Sean nodded. ‘In the Civil War, too. I was a Michael Collins man. My people are dirt-poor farmers. From Wexford.’

‘What d’ye think about the railwaymen’s pay claim gettin’ settled?’ Ben asked. ‘I didnae think the government would give way.’

‘Ah, they got the union leaders in and offered them just enough to buy the men off. They’ll need them if they’re going to transport the Jews. The so-called union,’ he added bitterly, ‘full of right-wing Coalition Labour people.’

Ben nodded agreement. ‘They’re crafty. They know the minimum the men will accept. Real unions would have the men out, like the Liverpool dockers. But the workers will win in the end, they must.’

Sean looked at him askance. ‘That sounds like the Communist line.’

‘It’s the truth, mac.’

Sean shook his head. ‘No, it isn’t. The railwaymen have always been right-wing. Have you forgotten Jimmy Thomas, that betrayed the miners in the General Strike?’ He pointed the stem of his pipe at Ben. ‘You’d be surprised how many union people supported the peace in 1940, and have ever since. Even now it’s low wages that brought the threat of the railway strike, not politics.’

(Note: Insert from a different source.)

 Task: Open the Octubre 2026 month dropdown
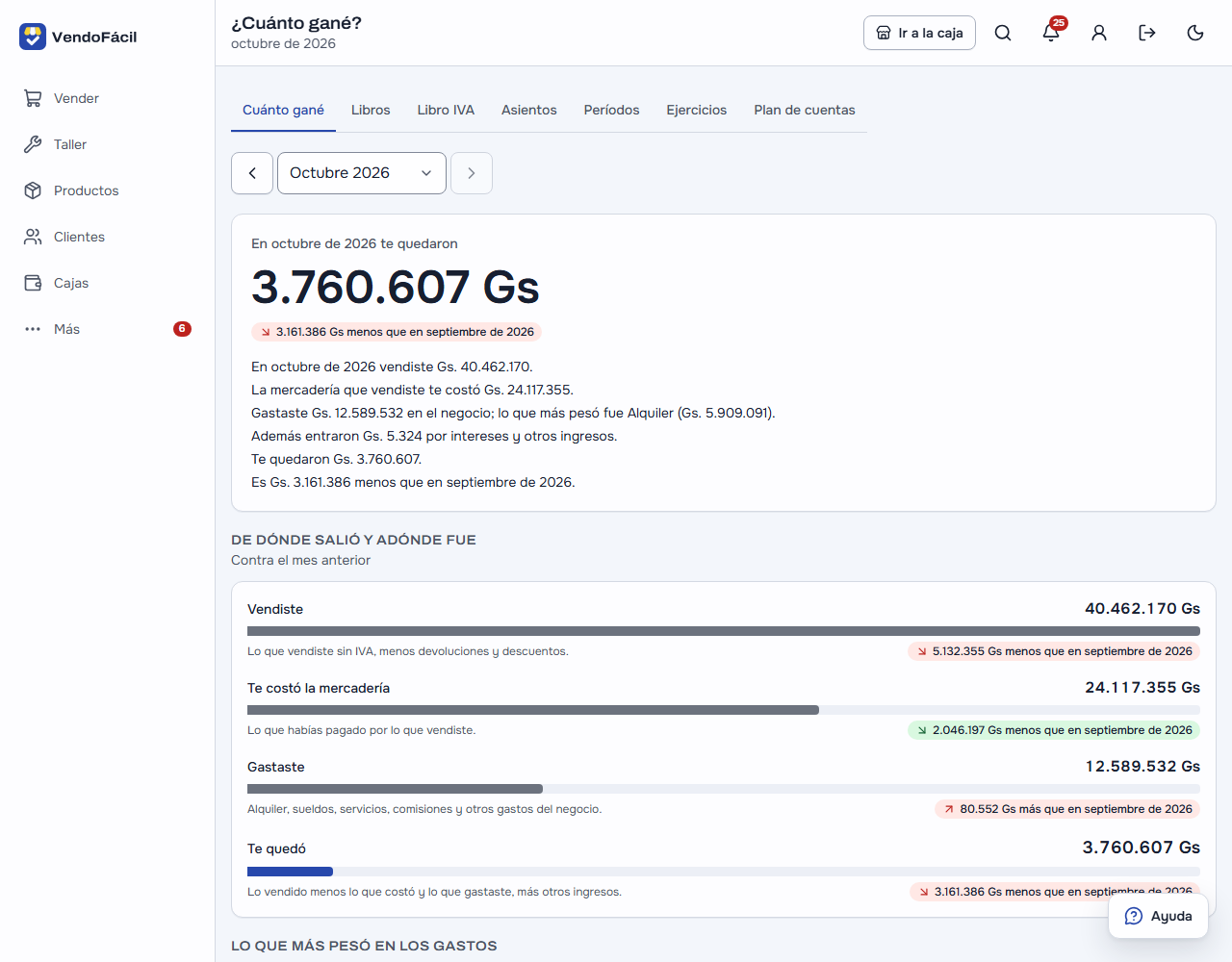(362, 173)
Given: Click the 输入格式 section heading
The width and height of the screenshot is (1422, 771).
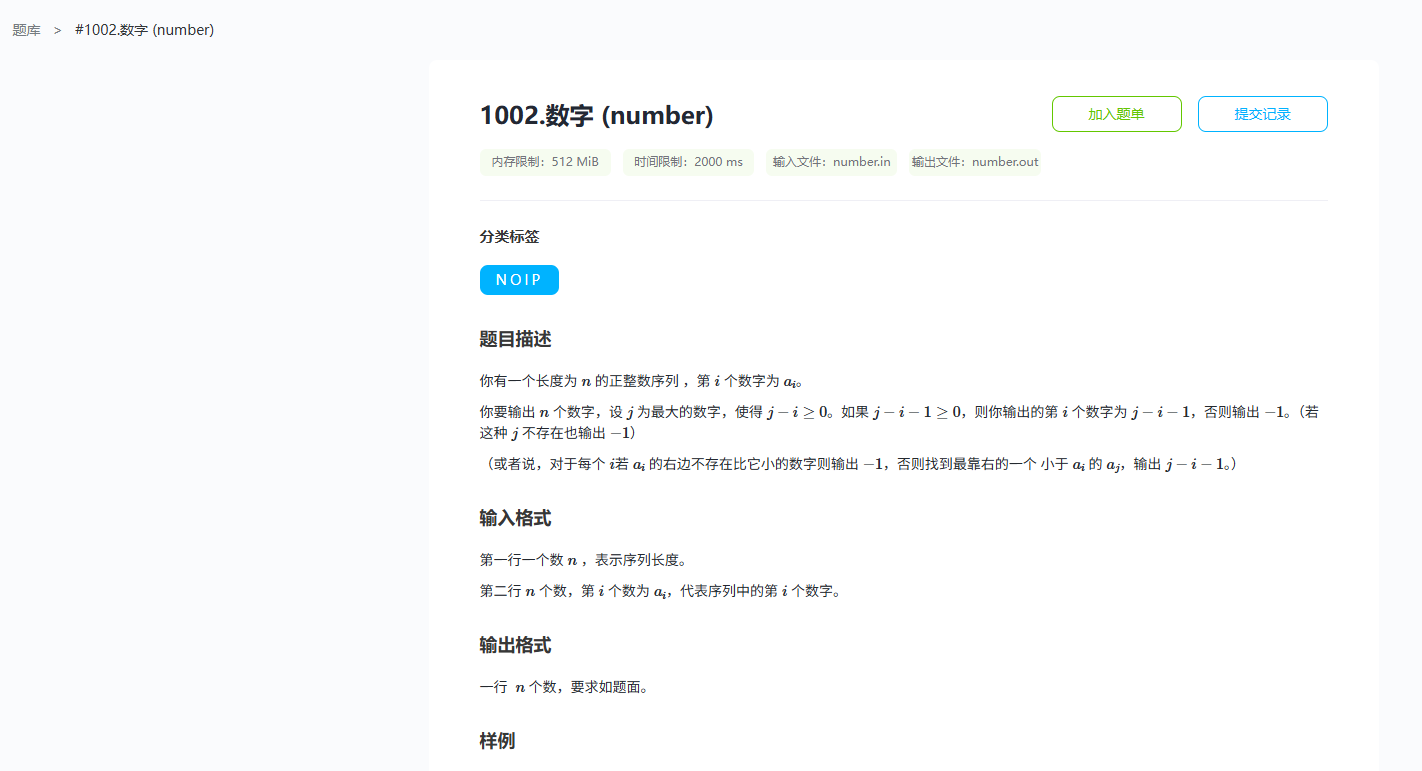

‘The shop stewards should’ve held out for more. The railwaymen could bring the whole country to a stop.’

‘Then they’d bring the army in.’

‘My husband’s been a shop steward over twenty years.’ Eileen raised her voice. ‘It’s getting more dangerous all the time, all it needs is for him to make some pro-Resistance comment to the wrong fella and he’d be charged with sedition.’ She stabbed an angry finger at Ben. ‘So don’t tell him all he needs to do is snap his fingers to bring the revolution.’

‘But they’re fighting up North,’ Ben countered fiercely. ‘Demonstrating, facing down the police, fightin’ back. What about the Liverpool dock strike, the Yorkshire miners, the Scottish printers—’

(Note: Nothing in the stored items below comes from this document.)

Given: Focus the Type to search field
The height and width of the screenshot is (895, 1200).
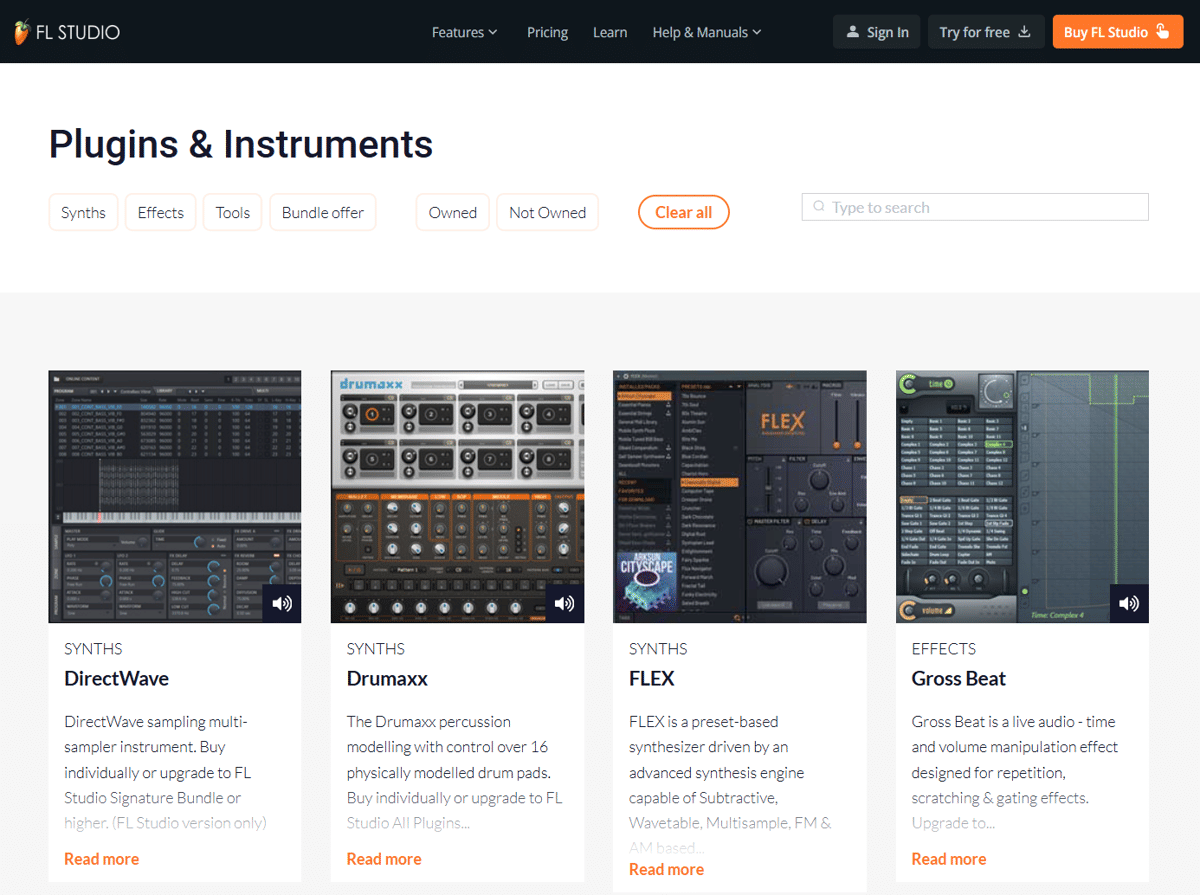Looking at the screenshot, I should click(985, 207).
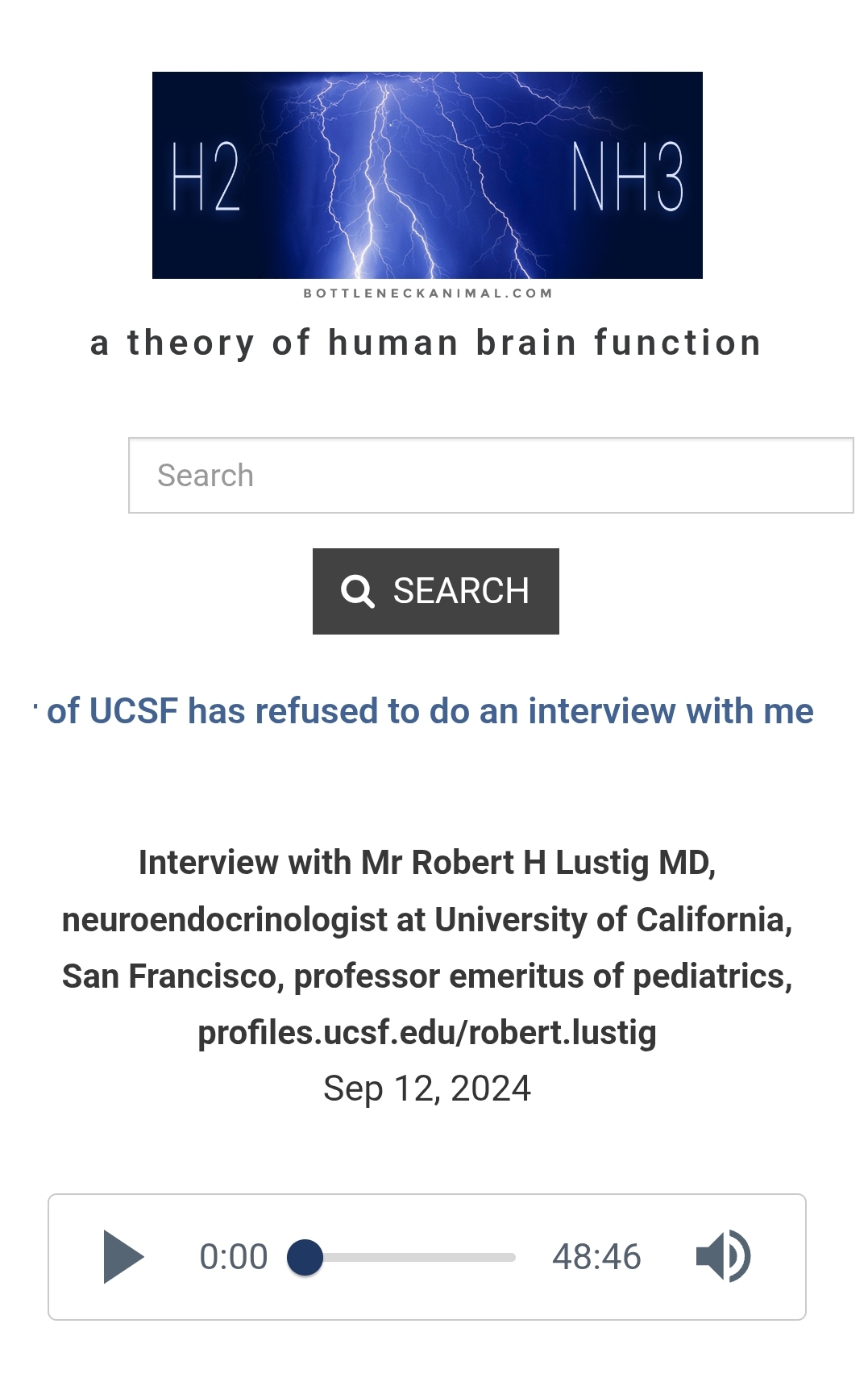Click the magnifying glass icon
Screen dimensions: 868x1382
358,591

Geoff said, ‘They’re desperate in the North, with wages driven down to nothing by unemployment—’

‘And there are special circumstances there,’ David said. ‘Everyone knows the mine owners are hopeless, all those little inefficient companies, and they keep going by driving wages down—’

‘Wages are bad down here, too,’ Ben responded. ‘Though on a civil servant’s pay I dare say you widnae notice,’ he added sarcastically. ‘The tide’s turning, and that’s what it is, the tide of history. The pro-German newspaper magnates have controlled the press since before the war – we’ve got one as bloody Prime Minister – and the BBC, and the radio, but they cannae keep us down for ever, the ordinary people—’

‘The proletariat, you mean,’ Natalia said, sounding weary.

‘Aye, the proletariat. The working class. We’ll win in the end, like Lenin did in Russia—’

‘So, Ben, you’d like Europe to be as Russia was?’ Natalia said. ‘With those huge prison camps the Germans found there?’